Recorded data
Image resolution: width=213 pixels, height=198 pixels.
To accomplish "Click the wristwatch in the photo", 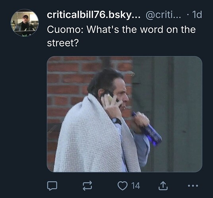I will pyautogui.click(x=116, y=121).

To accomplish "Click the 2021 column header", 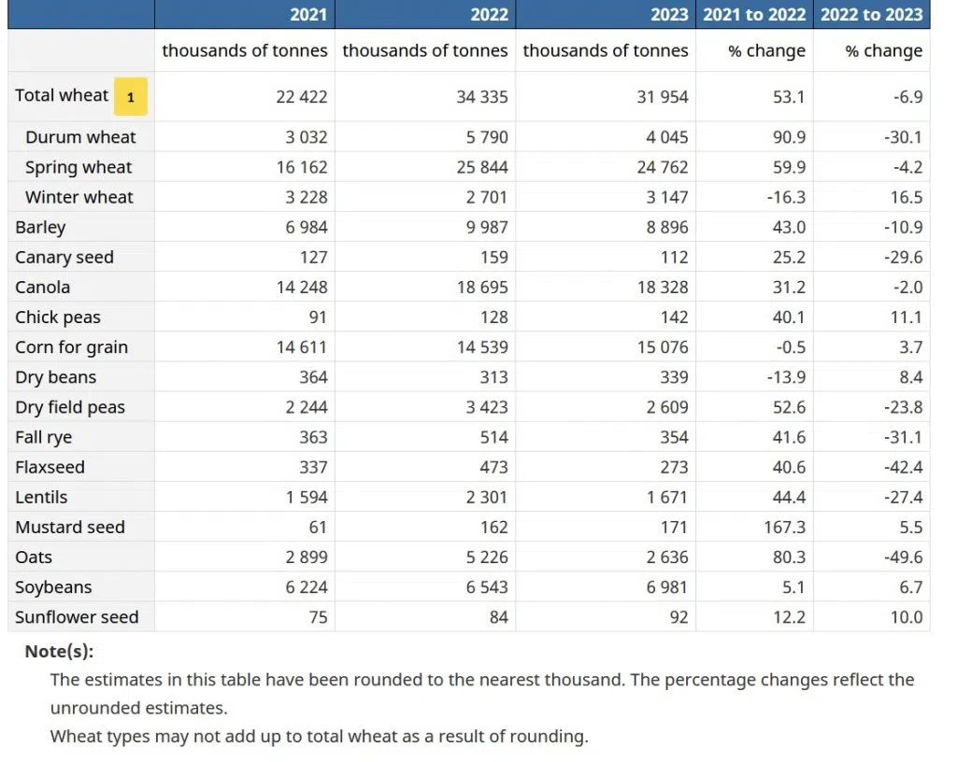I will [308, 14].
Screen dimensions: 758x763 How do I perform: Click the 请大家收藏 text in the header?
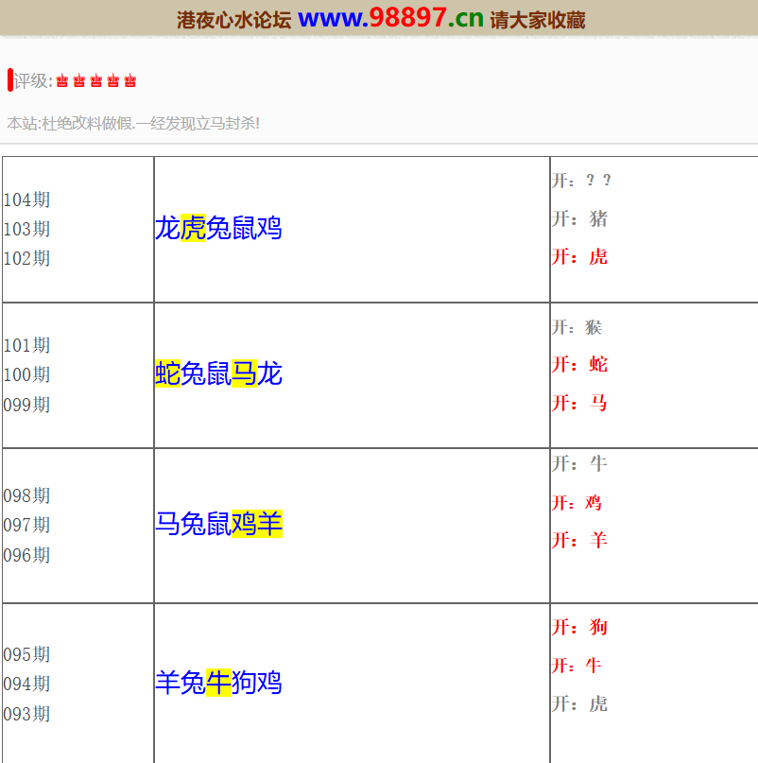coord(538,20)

Your task
Lines from the one containing "Screen dimensions: 758x763" through the end of the entries above, both included, are to be written out exactly; no pictures and no other lines.

Result of this exercise
Screen dimensions: 758x763 How do I perform: Click the 请大家收藏 text in the header?
coord(538,20)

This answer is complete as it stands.